Quick takes – March 11th

Awareness efforts appreciated

Bartholomew County resident Gary Poland discovered first-hand the difficulty in dealing with Lyme disease, the bacterial disease spread by black-legged ticks also known as deer ticks that produces symptoms — fever, headaches, fatigue, joint pain, skin rash — that often cause doctors to misdiagnose the problem.

Poland wondered if he would die because he felt so awful. Only after two years of persistence was the true cause of his ailments discovered. Now he has to take more than 60 pills daily to treat his symptoms.

We commend Poland for using that ordeal in a positive way to educate people about the disease. He did so by working with Indiana Lyme Connect in sponsoring a free, local showing Feb. 25 of an award-winning documentary, “Under Our Skin: The Untold Story of Lyme Disease,” at YES Cinema.

Awareness of the disease and its symptoms is important because of the misconception that it doesn’t exist in Indiana. Actually, 704 cases have been confirmed, but estimates are that more than 5,000 Hoosiers have it, in that Lyme disease is easily misdiagnosed.

Growing interest

The second annual Columbus Area Food Summit Feb. 22 produced a couple of headlines that both would be good developments if they come to fruition.
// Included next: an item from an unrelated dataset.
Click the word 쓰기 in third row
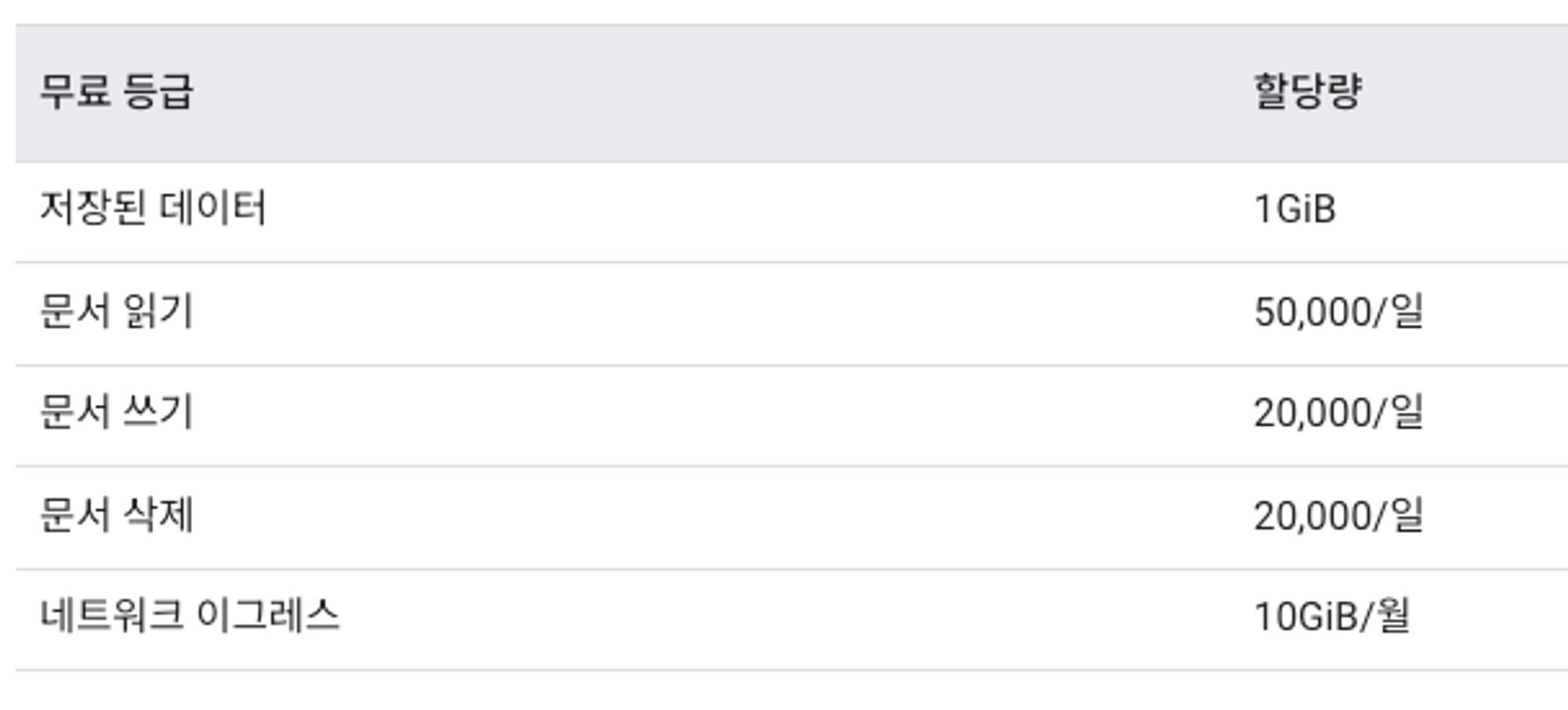 pos(158,413)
The Columbus Food Co-Op is scheduled to open a long-discussed grocery store next year that primarily would be stocked with items from more than 50 county and regional farmers. That new option could be a nice boost to the local farm-to-table economy.
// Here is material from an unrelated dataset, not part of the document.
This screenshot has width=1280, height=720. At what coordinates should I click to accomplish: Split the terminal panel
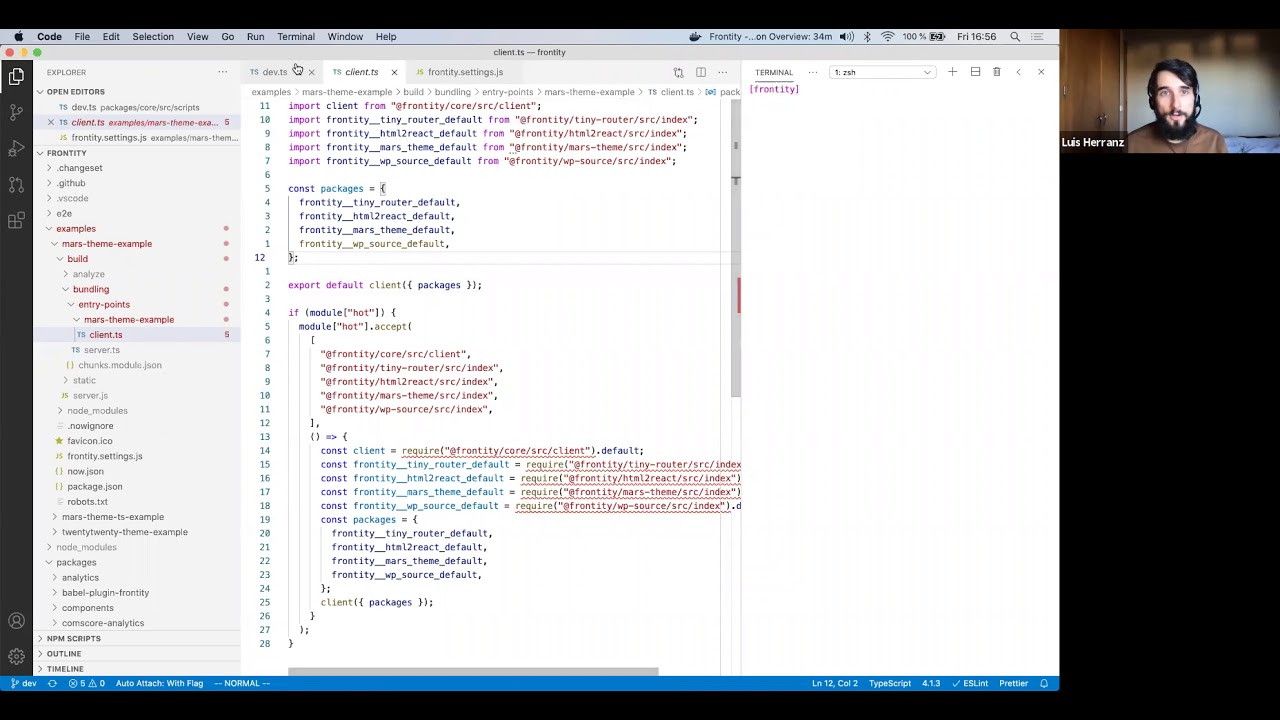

Also, Bartholomew Consolidated School Corp. food service manager Nancy Millspaugh said she is hoping to add more local growers as food suppliers for local school lunches. Not only would that support local farmers, but also boost efforts to provide healthy meals to students through fresh foods.

Second lady’s good cause

Columbus native Mike Pence is understandably in the national and international spotlight in his new role as vice president of the United States, but Pence’s wife Karen has shared her own ideas on the national and world stage, too.
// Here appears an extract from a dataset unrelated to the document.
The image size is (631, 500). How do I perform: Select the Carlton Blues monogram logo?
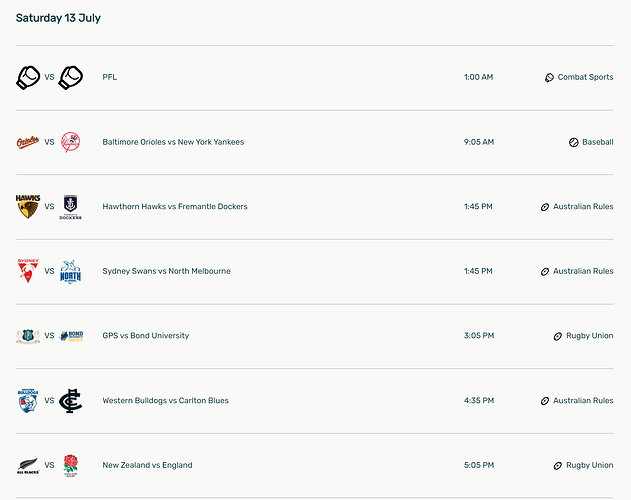pyautogui.click(x=70, y=401)
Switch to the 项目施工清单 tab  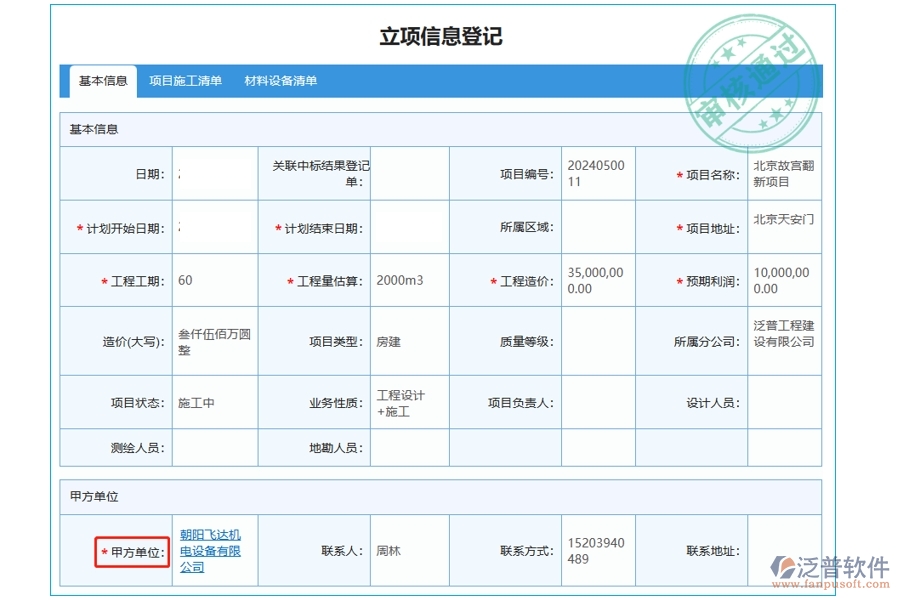183,80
She has extolled the importance and benefits of using art therapy to help people explore their feelings, resolve emotional conflicts, manage behavior and addictions, reduce anxiety and boost self-esteem. The former school teacher makes great points.

Karen Pence’s platform as the nation’s second lady offers the opportunity to make a difference in people’s lives by supporting worthy causes. She’s certainly found one.